Fully healed and wiser about the game, Bohanon would do so for a new coaching staff in 2015 after Ryan was let go and replaced by Todd Bowles.
"There's always uncertainty with a new coaching staff," Bohanon said. "Our offensive coordinator at that time when Todd Bowles came in was Chan Gailey. And having a good relationship with him and really figuring out how the fullback fit in that offense, making sure that I had some type of place to still make an impact on the team was instrumental in feeling a little bit more comfortable."
With the Jets for three years, Bohanon would continue his playing career with Jacksonville. Where in 2017, his first season with the Jaguars, he and his wife, Katie, founded the Tommy Bohanon Foundation, a 501(C)(3) nonprofit organization.
"Being from southwest Florida and truly looking at outlay here, at the time we started the foundation, 65 to 70 percent of the kids lived below the poverty line," Bohanon said. "So just being able to help in any possible way, me and my wife take great pride in really doing everything we can to help as many kids as possible. And since 2017, we've now given over $300,000 back to the community.

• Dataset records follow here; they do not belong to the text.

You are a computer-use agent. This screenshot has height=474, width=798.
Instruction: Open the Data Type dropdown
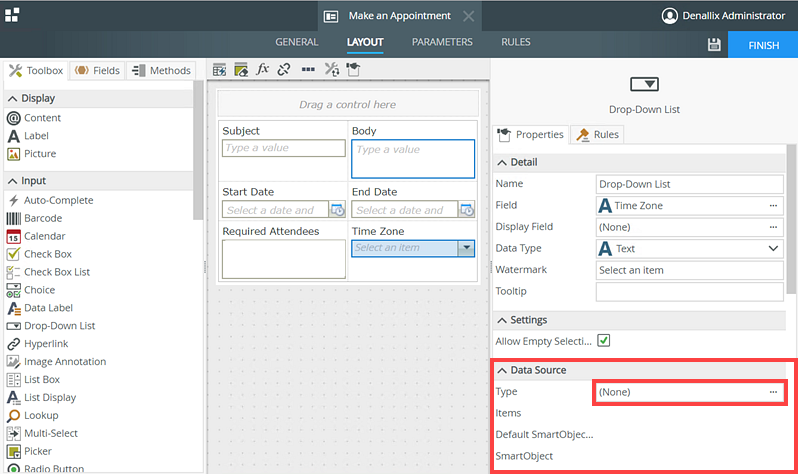coord(773,249)
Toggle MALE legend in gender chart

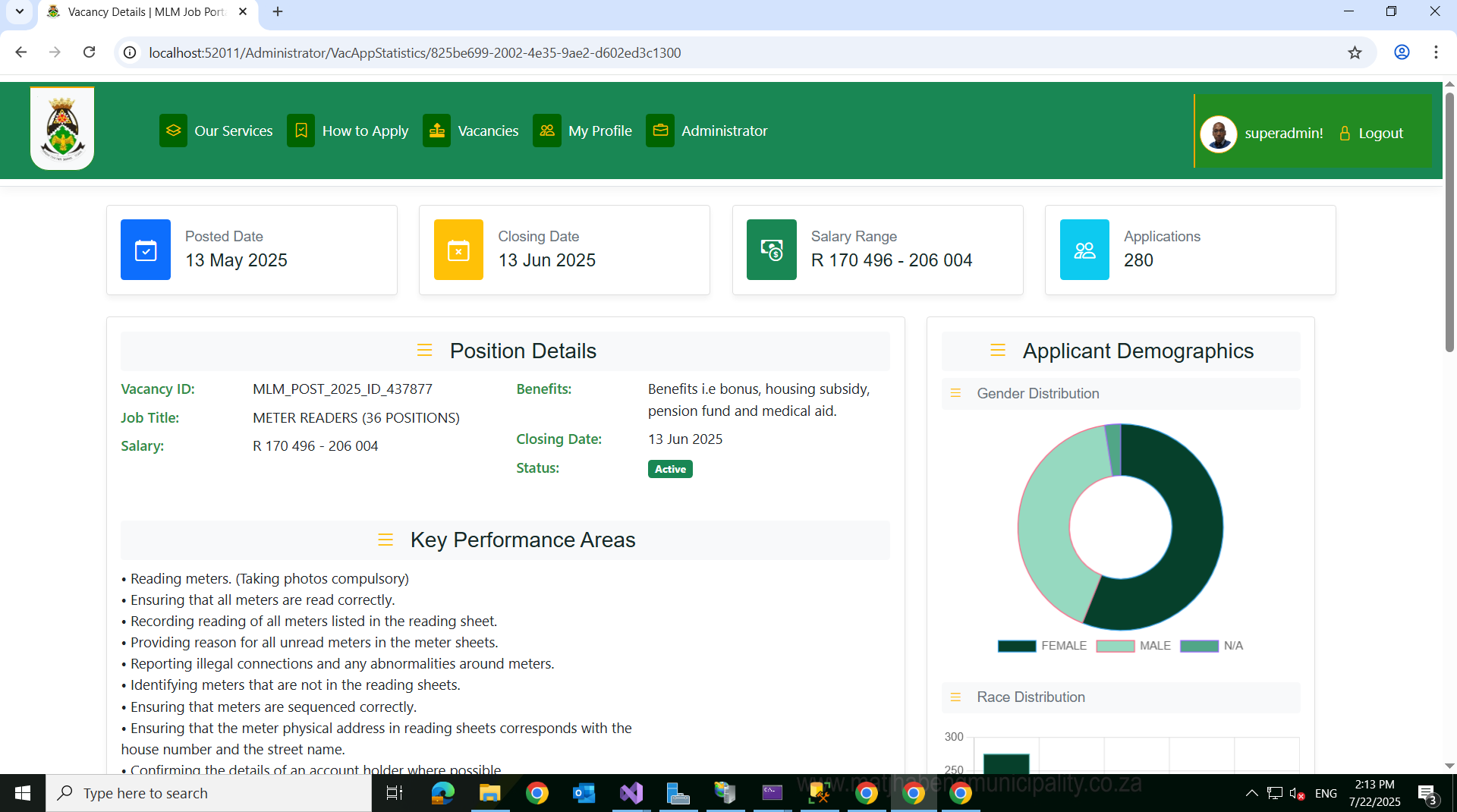[1133, 646]
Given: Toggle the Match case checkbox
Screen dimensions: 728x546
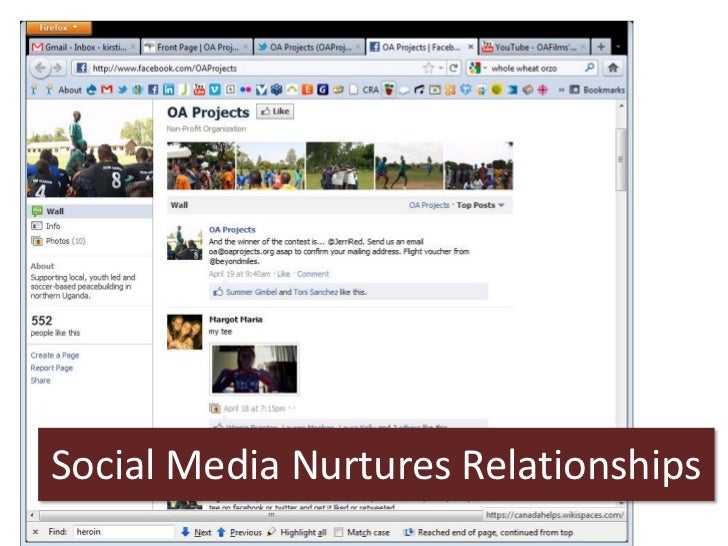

"We do a one-day football camp. We started that in 2017, and that's honestly what we thought all the foundation was going to do. But, again, we saw the true need and wanted to do everything that we possibly could to give back.
"And so we also do different events throughout the year to really enrich students' lives. We have a scholarship fund. We're giving three $10,000 scholarships to high school seniors. We do a youth sports equipment grant, which last year, we gave $30,000 to five different schools here in southwest Florida."
Another event the foundation has is called the Man UP Seminar.
"We know that obviously not everybody's going to play professional sports, and we also know that maybe a four-year school isn't the right fit for kids either," Bohanon said. "So we bring in prominent business leaders and sit them down with a group of 10 to 15 kids. In total, we have about 150 kids that typically come to this seminar.
"We have 10 to 15 mentors, and they switch tables every so often and teach different things like how to budget. How to tie a tie. How to conduct themselves in interviews. Different things that aren't typically taught in school, but are very important.
"And we're also trying to foster those relationships with the business leaders. So if these kids may not go to college, they at least have facial recognition of these business leaders that they may eventually work for."
How does Bohanon feel when he sees how the foundation is making a difference in so many young lives as it's grown over the last four years?
"You know, that's the biggest thing," he said. "This next generation, they obviously are what is our future. So to put into words what it means to me… I do everything I can just to help as many people as I possibly can.
"So to really help these kids and make them understand that even if you make it into the NFL, it's not for long. Look at myself. I played for seven years and now I'm on my second career. To show them that the choices you make today really matters for tomorrow. It's huge."
Bohanon, who makes his home in North Fort Myers with Katie and their daughter, Annaliese, is also making a difference in people's lives in his second career as a licensed financial advisor with the Alliance Financial Group.
"I do everything from helping people budget all the way to estate planning and investments and different things of that nature," Bohanon said. "It's a different side of helping people, being able to take people that are telling me that they're living paycheck to paycheck and uncover that they're unconsciously spending $1,000 or so a month.
"Where we can now have that money to make decisions with and maybe put that into investments or different things to protect them so there is that rainy day fund instead of having to go into debt. Making sure that these people are able to live their lives more freely."